**EXERCISE**
Your response should be a copy of each line in the listing below that includes the word "computer".

★ ★ ★ ★ ★

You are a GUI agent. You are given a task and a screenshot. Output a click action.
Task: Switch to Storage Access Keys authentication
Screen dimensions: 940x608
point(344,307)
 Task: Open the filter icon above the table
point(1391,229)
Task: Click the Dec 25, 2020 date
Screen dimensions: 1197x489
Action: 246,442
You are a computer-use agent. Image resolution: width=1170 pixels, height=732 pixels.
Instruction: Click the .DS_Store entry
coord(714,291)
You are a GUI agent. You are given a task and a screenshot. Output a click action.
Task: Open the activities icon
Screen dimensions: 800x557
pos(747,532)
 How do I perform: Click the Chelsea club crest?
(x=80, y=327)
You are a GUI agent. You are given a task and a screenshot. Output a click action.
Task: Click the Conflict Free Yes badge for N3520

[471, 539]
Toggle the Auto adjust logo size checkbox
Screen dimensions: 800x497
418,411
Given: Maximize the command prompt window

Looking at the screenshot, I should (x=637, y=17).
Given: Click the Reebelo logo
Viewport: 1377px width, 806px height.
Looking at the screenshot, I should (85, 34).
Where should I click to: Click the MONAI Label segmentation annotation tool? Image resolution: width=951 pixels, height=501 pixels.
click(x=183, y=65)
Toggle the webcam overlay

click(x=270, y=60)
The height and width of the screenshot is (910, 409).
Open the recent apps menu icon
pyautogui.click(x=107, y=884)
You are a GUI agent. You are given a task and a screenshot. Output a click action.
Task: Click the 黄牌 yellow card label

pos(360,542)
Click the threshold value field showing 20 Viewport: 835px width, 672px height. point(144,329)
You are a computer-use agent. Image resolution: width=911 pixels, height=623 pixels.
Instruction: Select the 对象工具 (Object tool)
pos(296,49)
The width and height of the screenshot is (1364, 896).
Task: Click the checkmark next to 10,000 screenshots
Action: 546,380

★ ★ ★ ★ ★

**SOLUTION TO THIS TASK**
You are a computer-use agent. Image resolution: width=1170 pixels, height=732 pixels.
You are a computer-use agent. Image resolution: width=911 pixels, height=623 pixels.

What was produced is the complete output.